The main nemesis of the constitution drafters seems to be the Supreme Constitutional Court. Art.235 was added in a midnight deliberation on November 30 to reduce the number of SCC judges, a court packing in reverse. In addition, the SCC is now forced into a meaningless constitutional review of voting and electoral laws which it is forbidden to consider subsequently if a case is brought by a harmed citizen (Art.177). This is a major setback for voting rights.

In sum, instead of advancing the rule of law by consolidating it in a coherent judicial system, the Draft Constitution undermines the state institution that has been the most important voice of peaceful, thoughtful, and active resistance to Egypt’s authoritarian rulers, from Naser to Mubarak.

Sectarian discrimination. There is no mention in the Draft Constitution of any mechanism for the protection of historically victimised and marginalised groups in Egypt, especially women and religious minorities. Article 2 of the 1971 Constitution (as amended in 1980) is kept as is (‘the principles of the shari‘a are the main sources for legislation’). This text had been enhanced by thirty years of SCC case-law demonstrating that Islamic law can live well in a modern constitution, and indeed enrich the constitutional life of citizens. With the SCC in jeopardy, this legacy is under threat. Despite the welcome inclusion in Article 3 of Jewish Egyptians, the article limits the legal traditions of Jewish and Christian Egyptians to the organization of ‘their personal status’ and ‘the choice of their community leaders’. Buddhist, Hindu, and non-believers find no place in the Draft Constitution. Instead, Article 2 declares that ‘Islam is the official religion’ (literally, the religion of the state, din al-dawla). Millions of Egyptians are not Muslim, and the Draft Constitution continues to discriminate against them openly. 

An addition and an omission raise further concerns of increased sectarianism.

The drafters added Article 219, which stipulates that ‘the principles of Islamic law comprise its general rules and jurisprudential method as understood in the Sunni schools’. Egypt was never so sectarian as to openly express Sunnism as the exclusive source of its Islamic tradition. This Article is clearly set against Shi‘is, despite their constituting an insignificant minority in Egypt, but also against Copts and any denomination that is not Sunni. Instead of honoring all legal traditions in Egypt across the board, sectarianism comes stronger from this unexpected addition.

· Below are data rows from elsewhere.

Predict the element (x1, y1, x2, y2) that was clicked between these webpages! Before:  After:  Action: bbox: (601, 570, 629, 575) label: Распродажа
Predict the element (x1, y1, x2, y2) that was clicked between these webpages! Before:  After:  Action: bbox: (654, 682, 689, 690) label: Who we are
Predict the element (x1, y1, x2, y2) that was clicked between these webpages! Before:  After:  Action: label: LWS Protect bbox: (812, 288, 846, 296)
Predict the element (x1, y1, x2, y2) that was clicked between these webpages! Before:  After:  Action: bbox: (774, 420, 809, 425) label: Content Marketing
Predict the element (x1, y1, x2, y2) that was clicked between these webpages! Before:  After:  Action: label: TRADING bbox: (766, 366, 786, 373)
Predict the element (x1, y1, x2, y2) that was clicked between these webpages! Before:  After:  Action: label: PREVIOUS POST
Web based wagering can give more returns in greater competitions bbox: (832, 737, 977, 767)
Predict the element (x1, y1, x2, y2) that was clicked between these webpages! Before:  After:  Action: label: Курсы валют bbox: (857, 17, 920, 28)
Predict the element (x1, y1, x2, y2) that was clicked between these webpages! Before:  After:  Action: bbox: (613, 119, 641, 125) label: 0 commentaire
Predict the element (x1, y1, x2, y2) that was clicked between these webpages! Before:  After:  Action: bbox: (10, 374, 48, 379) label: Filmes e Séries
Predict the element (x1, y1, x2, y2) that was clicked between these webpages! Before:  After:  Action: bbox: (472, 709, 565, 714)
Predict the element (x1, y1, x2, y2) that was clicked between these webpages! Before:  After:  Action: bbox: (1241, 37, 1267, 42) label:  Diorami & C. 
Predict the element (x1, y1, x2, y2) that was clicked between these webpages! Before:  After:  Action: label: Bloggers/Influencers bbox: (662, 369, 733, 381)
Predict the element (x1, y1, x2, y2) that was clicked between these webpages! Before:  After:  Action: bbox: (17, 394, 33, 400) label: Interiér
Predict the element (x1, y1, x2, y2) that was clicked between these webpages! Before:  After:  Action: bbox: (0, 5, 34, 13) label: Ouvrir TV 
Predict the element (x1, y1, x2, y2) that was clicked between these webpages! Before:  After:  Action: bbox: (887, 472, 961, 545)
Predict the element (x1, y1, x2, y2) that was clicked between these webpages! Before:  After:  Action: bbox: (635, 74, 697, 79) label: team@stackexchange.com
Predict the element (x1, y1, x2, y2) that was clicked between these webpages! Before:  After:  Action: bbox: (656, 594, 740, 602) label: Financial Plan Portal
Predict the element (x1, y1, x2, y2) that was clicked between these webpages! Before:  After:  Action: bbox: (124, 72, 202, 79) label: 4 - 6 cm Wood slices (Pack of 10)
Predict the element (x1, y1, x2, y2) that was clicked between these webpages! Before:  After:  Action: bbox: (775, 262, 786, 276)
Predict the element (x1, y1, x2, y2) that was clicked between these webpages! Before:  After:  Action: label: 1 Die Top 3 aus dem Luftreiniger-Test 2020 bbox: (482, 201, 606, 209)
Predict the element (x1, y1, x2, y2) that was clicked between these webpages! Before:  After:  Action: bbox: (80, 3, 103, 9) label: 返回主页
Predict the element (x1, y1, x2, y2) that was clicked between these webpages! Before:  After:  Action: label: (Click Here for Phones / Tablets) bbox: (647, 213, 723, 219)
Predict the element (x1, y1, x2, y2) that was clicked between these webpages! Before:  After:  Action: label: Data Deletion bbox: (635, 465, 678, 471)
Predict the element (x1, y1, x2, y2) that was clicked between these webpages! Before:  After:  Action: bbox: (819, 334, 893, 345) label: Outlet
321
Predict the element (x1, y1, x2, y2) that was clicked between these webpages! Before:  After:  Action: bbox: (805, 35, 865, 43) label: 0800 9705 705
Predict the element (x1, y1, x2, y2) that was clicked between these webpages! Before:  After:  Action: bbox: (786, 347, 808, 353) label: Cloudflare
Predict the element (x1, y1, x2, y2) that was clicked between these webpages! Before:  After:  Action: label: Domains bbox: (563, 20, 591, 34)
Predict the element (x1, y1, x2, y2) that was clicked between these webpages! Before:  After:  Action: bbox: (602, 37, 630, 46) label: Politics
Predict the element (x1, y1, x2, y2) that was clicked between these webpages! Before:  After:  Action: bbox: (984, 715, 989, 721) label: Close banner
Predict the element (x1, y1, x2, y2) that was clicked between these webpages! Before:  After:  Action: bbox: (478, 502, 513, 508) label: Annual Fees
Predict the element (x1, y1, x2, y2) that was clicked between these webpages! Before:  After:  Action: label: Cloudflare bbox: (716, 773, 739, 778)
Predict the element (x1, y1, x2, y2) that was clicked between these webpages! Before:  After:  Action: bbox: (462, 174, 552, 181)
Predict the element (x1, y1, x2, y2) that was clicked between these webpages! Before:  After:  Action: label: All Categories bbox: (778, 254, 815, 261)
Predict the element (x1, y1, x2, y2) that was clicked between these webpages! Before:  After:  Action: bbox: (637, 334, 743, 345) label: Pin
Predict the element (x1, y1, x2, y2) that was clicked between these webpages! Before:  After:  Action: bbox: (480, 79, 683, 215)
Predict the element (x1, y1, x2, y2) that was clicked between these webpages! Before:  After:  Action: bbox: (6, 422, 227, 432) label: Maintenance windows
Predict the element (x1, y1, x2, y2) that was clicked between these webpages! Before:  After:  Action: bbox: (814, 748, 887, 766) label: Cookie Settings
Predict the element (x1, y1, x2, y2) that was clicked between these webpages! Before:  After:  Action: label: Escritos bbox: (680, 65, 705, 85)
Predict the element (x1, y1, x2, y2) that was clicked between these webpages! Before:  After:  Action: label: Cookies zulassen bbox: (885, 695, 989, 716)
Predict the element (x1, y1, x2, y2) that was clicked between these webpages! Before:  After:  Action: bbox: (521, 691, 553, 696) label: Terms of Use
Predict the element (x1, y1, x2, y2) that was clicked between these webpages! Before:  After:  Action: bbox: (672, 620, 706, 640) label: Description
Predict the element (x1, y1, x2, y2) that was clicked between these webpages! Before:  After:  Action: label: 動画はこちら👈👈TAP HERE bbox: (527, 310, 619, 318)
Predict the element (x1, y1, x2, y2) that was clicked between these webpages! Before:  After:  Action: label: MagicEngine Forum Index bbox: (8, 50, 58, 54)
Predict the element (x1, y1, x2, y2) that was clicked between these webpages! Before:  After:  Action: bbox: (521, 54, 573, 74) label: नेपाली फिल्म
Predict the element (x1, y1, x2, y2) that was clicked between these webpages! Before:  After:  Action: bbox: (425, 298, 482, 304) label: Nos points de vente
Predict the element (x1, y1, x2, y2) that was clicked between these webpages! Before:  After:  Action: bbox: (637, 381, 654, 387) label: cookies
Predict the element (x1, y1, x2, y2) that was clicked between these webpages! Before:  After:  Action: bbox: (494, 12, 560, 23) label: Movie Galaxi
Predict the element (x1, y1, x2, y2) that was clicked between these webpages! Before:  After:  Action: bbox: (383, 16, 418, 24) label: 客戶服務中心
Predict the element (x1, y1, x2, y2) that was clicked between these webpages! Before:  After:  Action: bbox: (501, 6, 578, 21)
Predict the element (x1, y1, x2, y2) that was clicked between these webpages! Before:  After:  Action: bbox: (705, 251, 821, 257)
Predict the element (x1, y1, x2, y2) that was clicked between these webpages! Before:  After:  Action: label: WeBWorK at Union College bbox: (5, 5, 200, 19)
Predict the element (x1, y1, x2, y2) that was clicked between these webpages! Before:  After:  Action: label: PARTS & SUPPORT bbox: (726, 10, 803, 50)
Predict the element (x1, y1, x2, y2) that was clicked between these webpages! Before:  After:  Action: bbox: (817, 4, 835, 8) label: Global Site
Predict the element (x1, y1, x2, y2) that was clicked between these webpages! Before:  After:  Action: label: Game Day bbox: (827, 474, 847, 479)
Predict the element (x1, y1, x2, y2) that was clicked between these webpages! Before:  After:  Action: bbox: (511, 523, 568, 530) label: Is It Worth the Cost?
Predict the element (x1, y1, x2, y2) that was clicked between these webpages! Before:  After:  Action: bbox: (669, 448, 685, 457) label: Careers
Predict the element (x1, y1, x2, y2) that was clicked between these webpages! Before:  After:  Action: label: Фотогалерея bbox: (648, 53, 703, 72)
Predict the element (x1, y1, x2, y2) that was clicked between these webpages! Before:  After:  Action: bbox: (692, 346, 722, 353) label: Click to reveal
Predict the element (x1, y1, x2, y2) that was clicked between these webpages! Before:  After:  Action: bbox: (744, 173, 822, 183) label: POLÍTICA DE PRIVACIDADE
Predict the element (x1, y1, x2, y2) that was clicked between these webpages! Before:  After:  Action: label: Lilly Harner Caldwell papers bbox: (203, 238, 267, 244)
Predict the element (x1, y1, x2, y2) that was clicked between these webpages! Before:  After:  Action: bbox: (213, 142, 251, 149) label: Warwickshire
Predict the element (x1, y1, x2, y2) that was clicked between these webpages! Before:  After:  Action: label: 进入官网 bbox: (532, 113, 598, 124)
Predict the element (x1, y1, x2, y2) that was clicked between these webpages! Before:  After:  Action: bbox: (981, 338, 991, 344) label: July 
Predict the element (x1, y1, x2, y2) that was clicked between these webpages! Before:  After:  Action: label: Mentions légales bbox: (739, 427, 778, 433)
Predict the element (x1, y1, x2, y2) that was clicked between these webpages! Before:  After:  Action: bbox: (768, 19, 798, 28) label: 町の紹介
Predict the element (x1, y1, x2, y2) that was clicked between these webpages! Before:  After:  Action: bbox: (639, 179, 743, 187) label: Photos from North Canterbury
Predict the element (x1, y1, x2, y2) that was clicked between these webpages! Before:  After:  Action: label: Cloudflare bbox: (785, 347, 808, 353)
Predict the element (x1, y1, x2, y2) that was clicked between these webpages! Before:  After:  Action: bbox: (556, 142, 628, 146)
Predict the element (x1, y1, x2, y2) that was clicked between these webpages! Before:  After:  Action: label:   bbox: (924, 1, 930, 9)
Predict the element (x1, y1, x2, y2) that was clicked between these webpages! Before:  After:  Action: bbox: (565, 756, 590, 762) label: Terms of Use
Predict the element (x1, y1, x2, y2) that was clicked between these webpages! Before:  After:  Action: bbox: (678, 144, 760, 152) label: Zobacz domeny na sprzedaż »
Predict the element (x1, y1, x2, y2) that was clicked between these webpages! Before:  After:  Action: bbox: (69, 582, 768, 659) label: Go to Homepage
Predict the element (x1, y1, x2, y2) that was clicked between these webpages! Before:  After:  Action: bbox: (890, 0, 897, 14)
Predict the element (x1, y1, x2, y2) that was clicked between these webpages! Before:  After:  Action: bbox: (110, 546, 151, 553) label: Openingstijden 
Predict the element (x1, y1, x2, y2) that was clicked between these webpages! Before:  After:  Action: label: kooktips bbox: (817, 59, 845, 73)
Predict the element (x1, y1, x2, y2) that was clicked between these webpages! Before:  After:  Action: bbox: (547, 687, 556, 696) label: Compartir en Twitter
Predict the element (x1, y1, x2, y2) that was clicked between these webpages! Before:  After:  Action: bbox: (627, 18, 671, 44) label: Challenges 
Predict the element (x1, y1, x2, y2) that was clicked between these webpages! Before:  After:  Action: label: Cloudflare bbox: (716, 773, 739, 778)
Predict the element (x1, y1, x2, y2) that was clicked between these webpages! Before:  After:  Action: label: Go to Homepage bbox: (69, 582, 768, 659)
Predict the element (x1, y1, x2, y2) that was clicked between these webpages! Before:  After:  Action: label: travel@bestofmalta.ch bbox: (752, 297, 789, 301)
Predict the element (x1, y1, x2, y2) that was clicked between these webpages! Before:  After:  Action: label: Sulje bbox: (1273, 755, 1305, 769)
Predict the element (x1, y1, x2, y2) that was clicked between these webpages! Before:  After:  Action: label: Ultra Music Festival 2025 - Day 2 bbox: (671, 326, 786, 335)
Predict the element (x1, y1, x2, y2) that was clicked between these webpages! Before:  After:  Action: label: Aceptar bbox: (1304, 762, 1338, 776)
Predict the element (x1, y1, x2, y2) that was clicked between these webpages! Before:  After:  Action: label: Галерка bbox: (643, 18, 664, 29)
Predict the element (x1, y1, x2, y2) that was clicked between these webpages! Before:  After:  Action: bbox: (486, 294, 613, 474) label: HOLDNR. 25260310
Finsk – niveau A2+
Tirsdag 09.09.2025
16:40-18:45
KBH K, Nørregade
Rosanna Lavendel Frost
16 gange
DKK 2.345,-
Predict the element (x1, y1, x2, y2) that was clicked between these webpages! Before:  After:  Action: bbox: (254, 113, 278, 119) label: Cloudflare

The omission is revealed by the disregard for the substance of Islamic and other laws in the rich Egyptian legal corpus. Despite the call to for the shari‘a to be the main source of legislation in the country, the drafters can hardly point to any serious trace of Islamic law in the text they passed. No legacy of individual rights dear to the Islamic legal tradition can be found in the Draft Constitution. An example would have been the adoption of the clear Qur’anic injunction prohibiting duress in religion (‘No compulsion in religion, la ikrah fil-din). Examples can be multiplied, including various injunctions on the equality of men and women, the protection of life, limb and property, or the privileged role of the impartial judge. The drafters made no effort to revive the best and most enlightened aspects of the Islamic legal corpus.

Egyptians deserve better. In the last few months, a free presidential election brought hope to all those who supported the Nile Revolution for more freedom and equality under a new constitution. In just one week, the process was dramatically reversed, augmenting the risks of civil war and reviving the prospects of military intervention. The SCC and the courts should stand up for the preservation of the Egyptian Constitution, which the Draft Constitution sets back. Only the judges remain between Egypt and the abyss. 

Chibli Mallat is Chairman of Right to Nonviolence, a Middle East based NGO that focuses on nonviolence, constitutionalism and judicial accountability. He is a visiting professor at Yale Law School, and a scholar of Islamic law.